Modifier Adjustments

Similarly, many of the physician compensation and productivity surveys referenced in determining compensation-per-WRVU specifically request that respondents report WRVUs that have been adjusted for the impact of any CPT code modifiers. It is recommended that physicians are compensated based on modifier-adjusted WRVUs rather than unadjusted WRVUs as both survey data and payor reimbursements reflect adjustments from modifiers.

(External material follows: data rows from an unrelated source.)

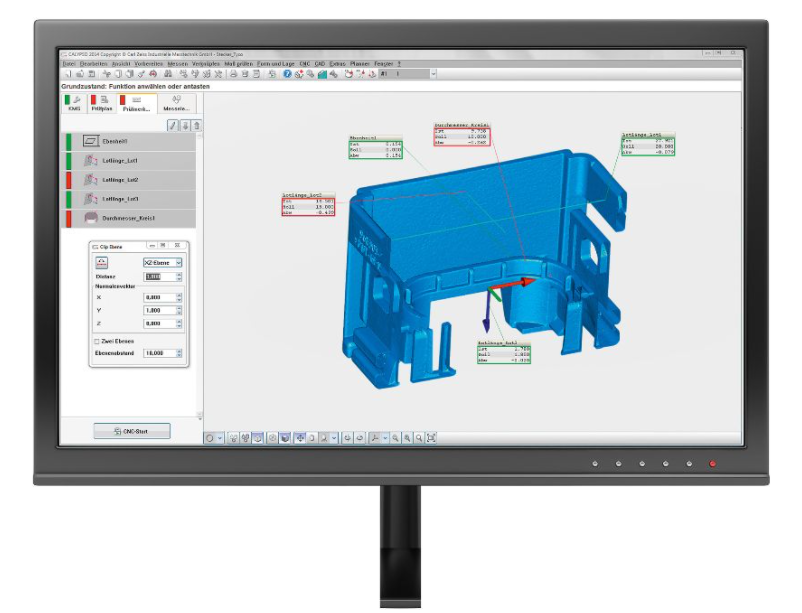Click the Ebenenabstand input field

(x=158, y=353)
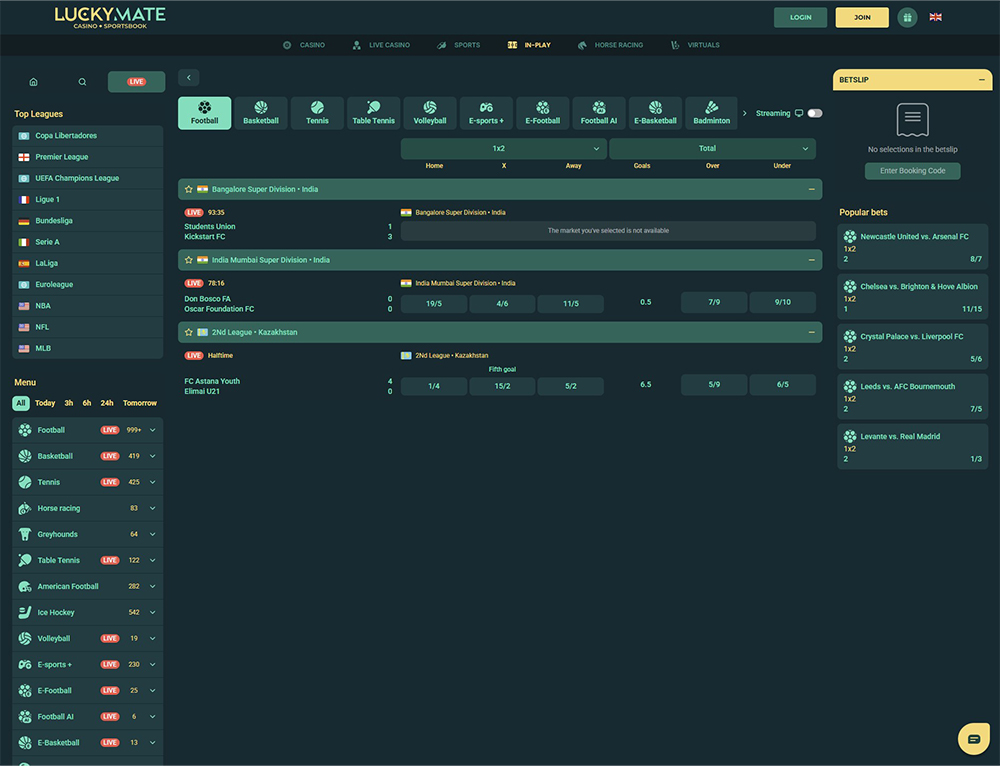1000x766 pixels.
Task: Toggle the red LIVE filter button
Action: pyautogui.click(x=136, y=82)
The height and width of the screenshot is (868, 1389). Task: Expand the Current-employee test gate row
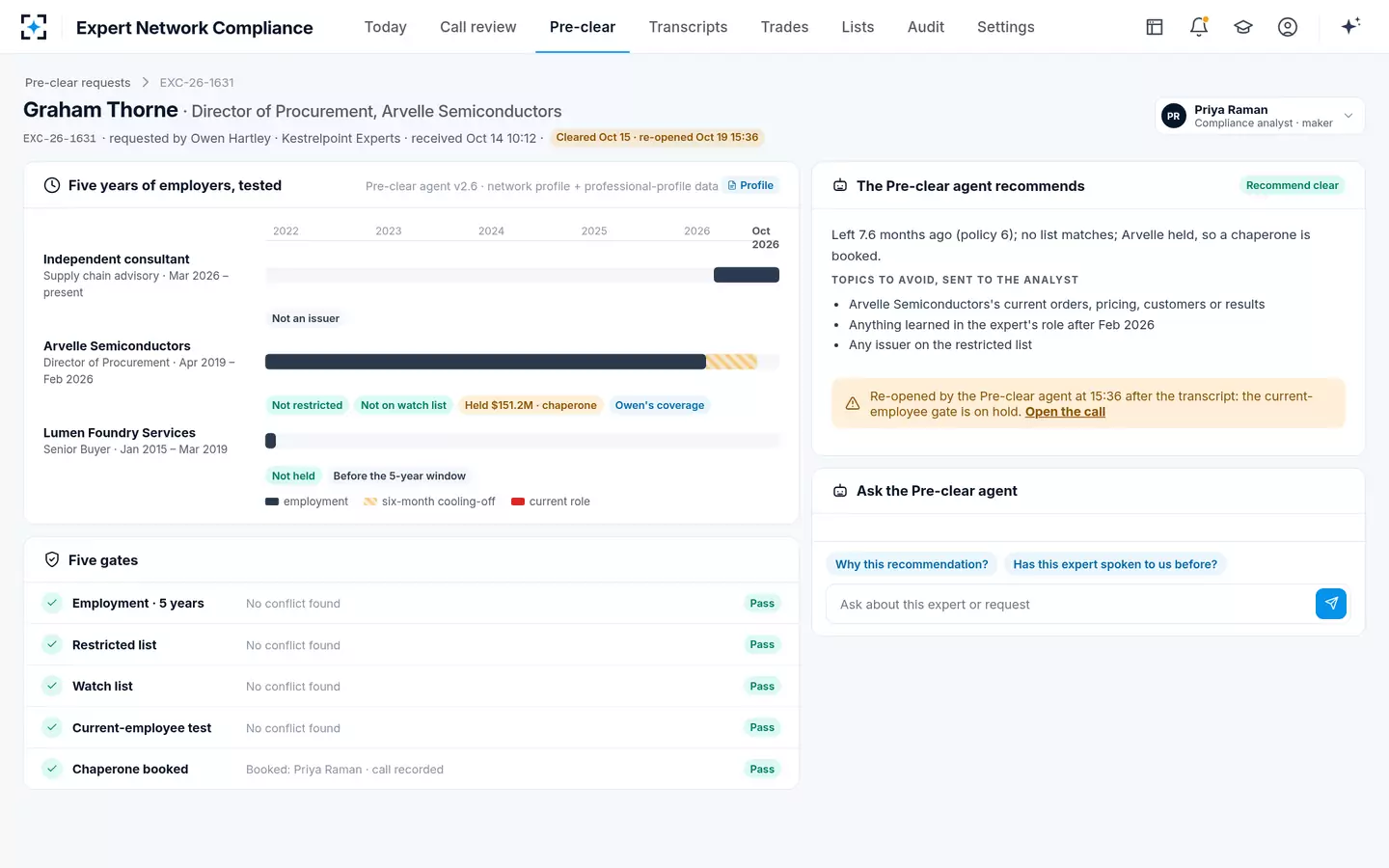411,727
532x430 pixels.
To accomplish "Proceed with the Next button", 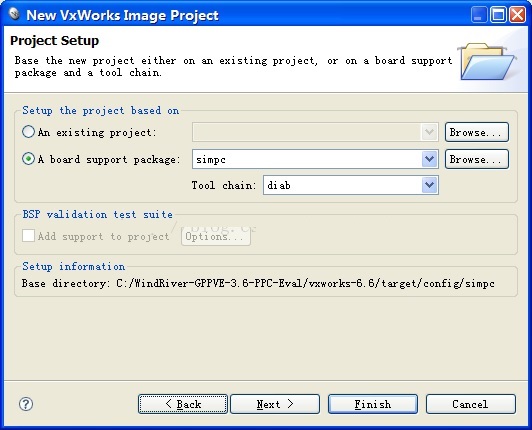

Physician Fee Schedule Changes

Another consideration when structuring a compensation-per-WRVU model is the ever-changing Physician Fee Schedule published by the Centers for Medicare and Medicaid Services. Between 2020 to 2021, CMS made significant changes to WRVU factors for certain CPT codes. For example, based on procedural profile data from MGMA, physician specialties such as family medicine (without OB), urgent care, and rheumatology experienced an uptick in annual WRVUs of over 20% using the CMS 2021 factors when compared to the equivalent set of services in 2020. It is important to ensure that proper adjustments are made to survey data utilized to determine compensation-per-WRVU amounts to account for these changes to the CMS Physician Fee Schedule. Additionally, hospital administrators should ensure they understand the impacts of the ongoing Covid-19 pandemic on recent survey data.

Key Takeaways

Per-WRVU physician compensation models are widely used throughout the healthcare industry as they incentivize physician productivity and often align with health system goals of creating patient access to care. However, it is important that hospital administrators are well versed in health care compensation regulations, market survey data, and fee schedule changes to ensure the compensation amounts paid to their affiliated physicians are compliant and consistent with FMV.

Sources

Centers for Medicare & Medicaid Services. (2024). Physician Fee Schedule. CMS.gov. https://www.cms.gov/Medicare/Medicare-Fee-for-Service-Payment/PhysicianFeeSched

Information based on VMG’s internal analysis of MGMA’s 2021 Procedural Profile Survey – 2021 Report Based on 2020 Data and MGMA’s 2020 Procedural Profile Survey – 2020 Report Based on 2019 Data and CMS WRVU Factors.